It's about being more collaborative, bringing communities into the design and governance of the public service and ensuring that we're not just asking for trust from the public, but that we are actually operating in a trustworthy way, which in the 21st century is quite a different thing than it was in the 18th and 19th centuries, when a lot of our public institutions and processes were put into place. We need to have a fundamental re-imagining of our role and how to actually fulfill that role in the 21st century. So in Canada, the work is with service Canada is very exciting. We are looking at not just how to deliver true service excellence with service Canada, but also how to get policy agility.

The whole world has really come to understand that COVID was not the end, but rather the beginning of an era of rolling emergencies. And countries that have been dealing with that profoundly, which by the way, doesn't include Australia or New Zealand, countries that have been really struggling with the enormity of it are realizing that if they don't fundamentally shift to become more resilient, responsive, and proactive, then they are not actually suitable or set up to deal with rolling emergencies, whether they're health, financial, environmental, or even social. So true transformation of government is now not a nice to have. It is a urgent intervention to ensure that our public services can actually help ensure quality of life moving forward into these rolling emergencies.

Fleur Anderson: So Pia, you mentioned about collaboration knows a single person is able to come up with all the solutions. So freedom to innovate has to be built into it, doesn't it?
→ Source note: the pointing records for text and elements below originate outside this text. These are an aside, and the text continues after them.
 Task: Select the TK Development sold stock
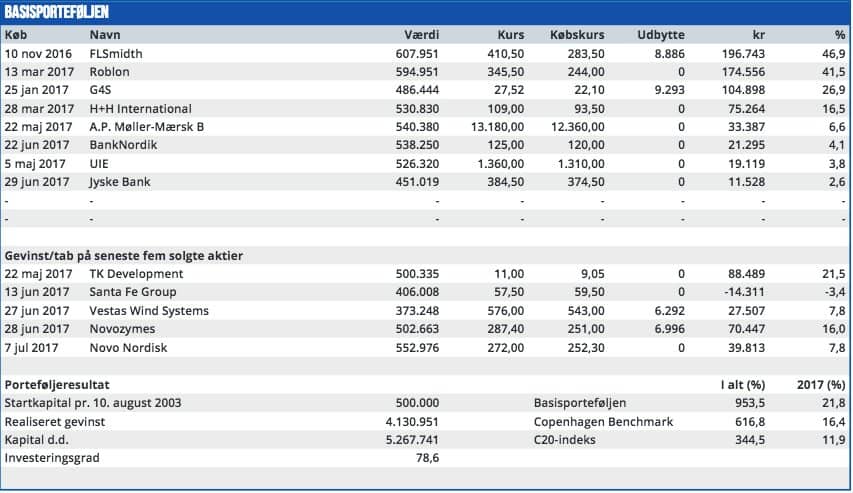point(136,274)
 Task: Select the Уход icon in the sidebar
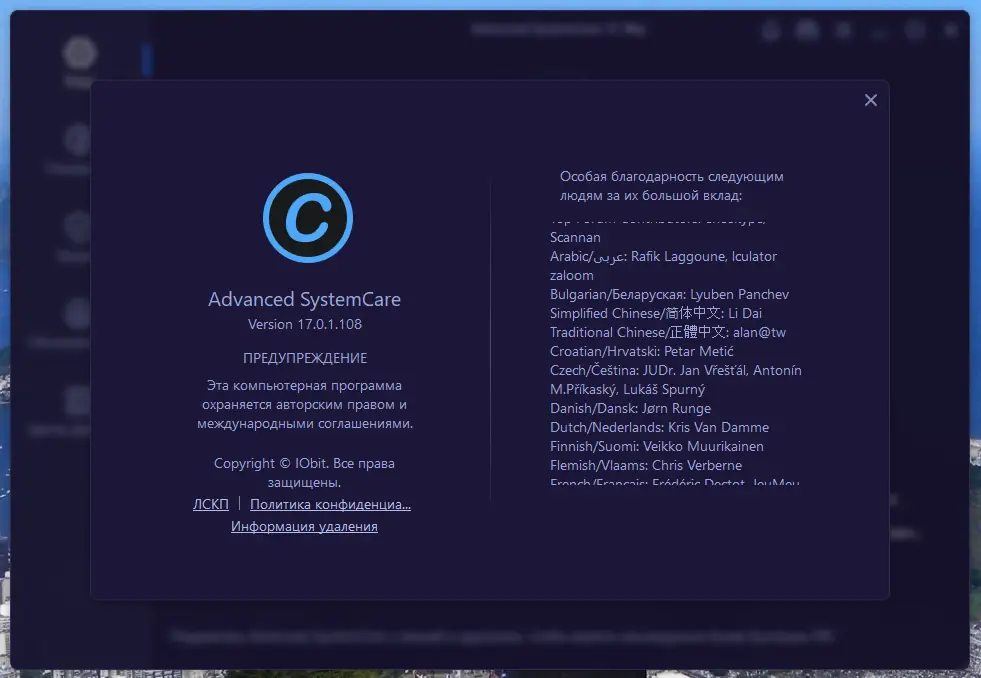click(x=79, y=51)
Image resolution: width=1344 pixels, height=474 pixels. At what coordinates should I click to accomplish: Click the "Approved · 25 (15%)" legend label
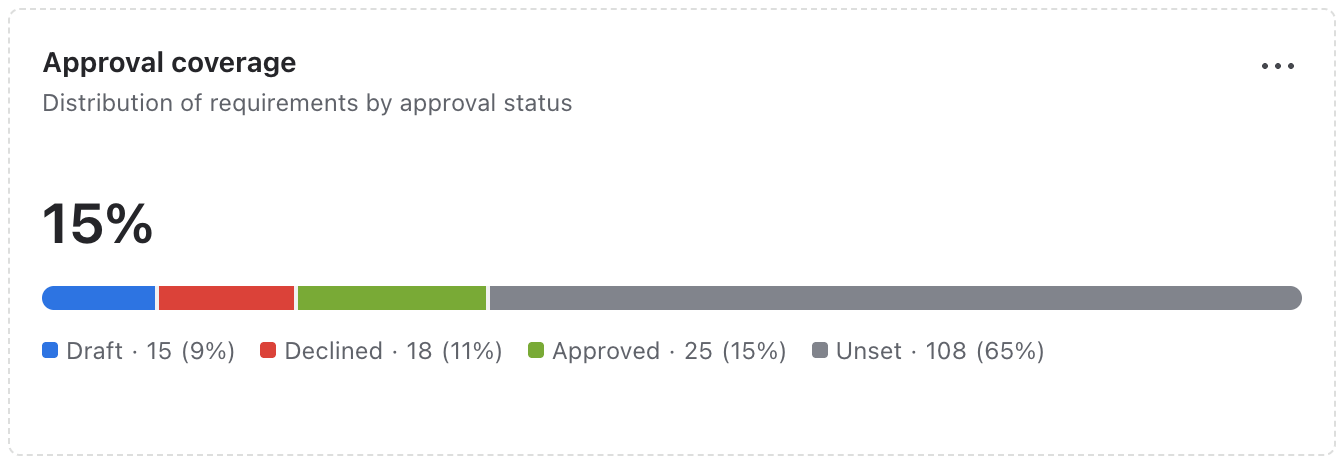click(670, 351)
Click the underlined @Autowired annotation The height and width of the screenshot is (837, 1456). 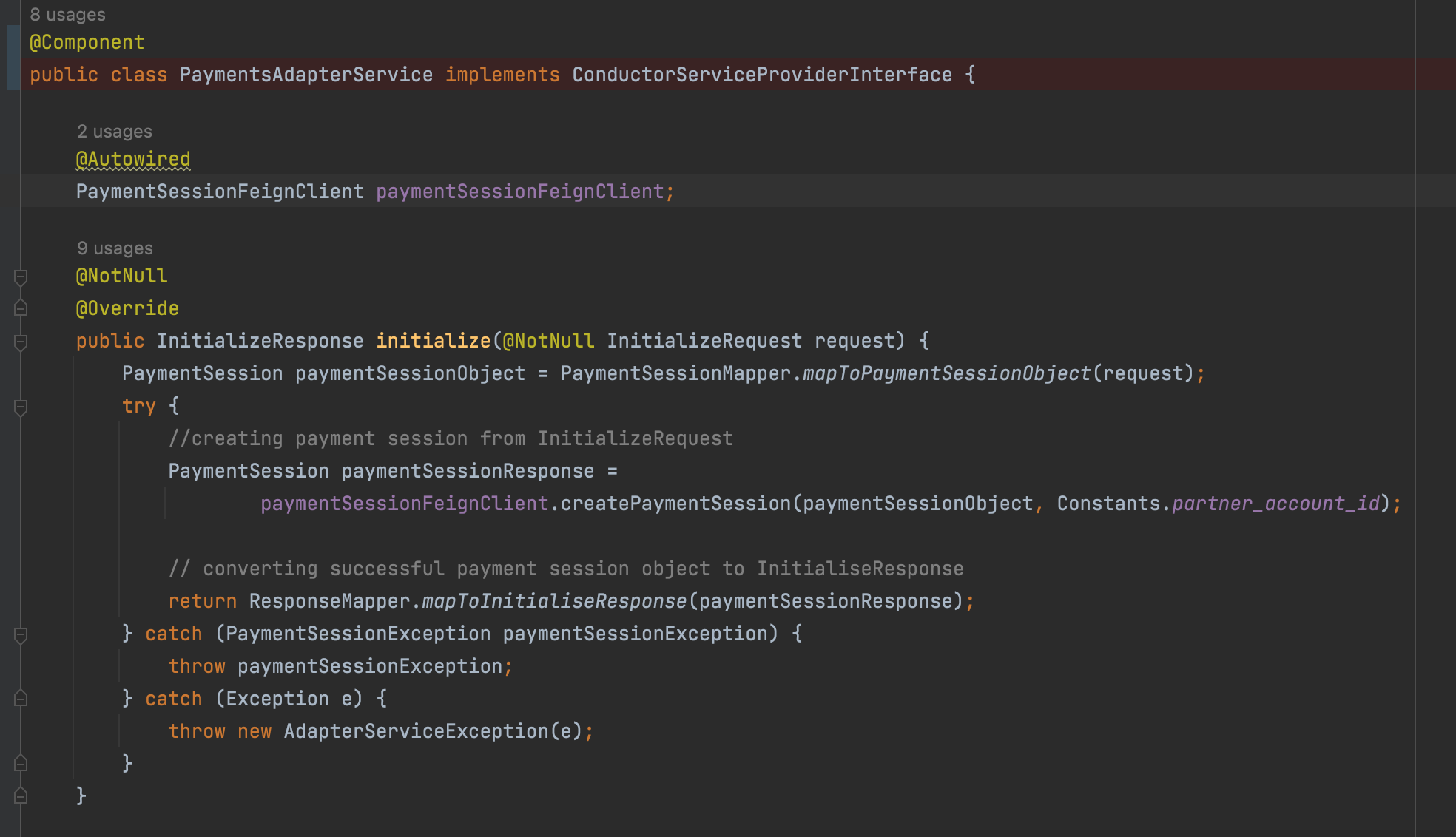click(133, 159)
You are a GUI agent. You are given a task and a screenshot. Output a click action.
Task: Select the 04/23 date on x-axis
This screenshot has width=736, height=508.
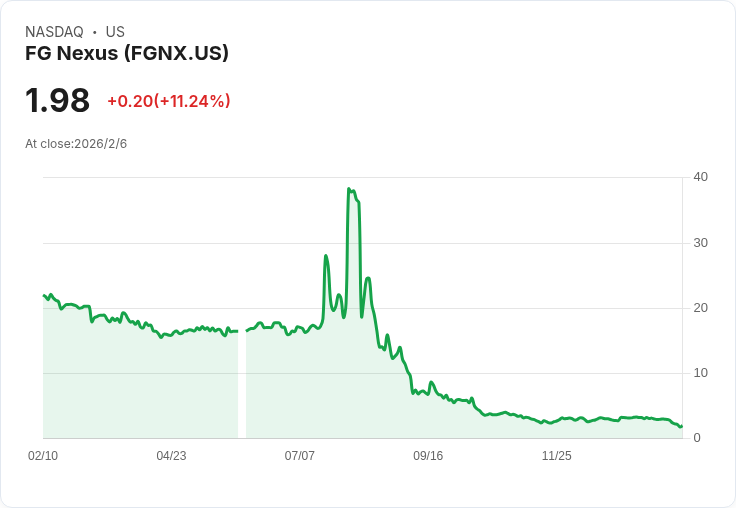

So how do you encourage that in your teams?

Pia Andrews: So innovation is a funny thing. Because it is become a word that to many has become sadly a little bit meaningless. Because they've seen it done as something separate to them. Quite often, we put innovation into a particular job title. And then anyone else who wants to innovate is told you can't innovate because that's not your job title. Innovation, true innovation, systemic, and whole of organization innovation requires a couple of key things. It requires, first of all, a clear vision and purpose that helps everyone naturally and systemically walk in the same direction towards a common goal, regardless of their role, regardless of their expertise. It requires culture, a culture of servant leadership, which empowers, enables and gives permission and support to everyone at every level to be amazing, a culture which respects diversity and inclusiveness and the culture that provides a safe and kind and calm culture to work through ambiguity or difference of opinion, to always be seeking and engaging with difference in order to get to the best possible outcome, to the best possible solution.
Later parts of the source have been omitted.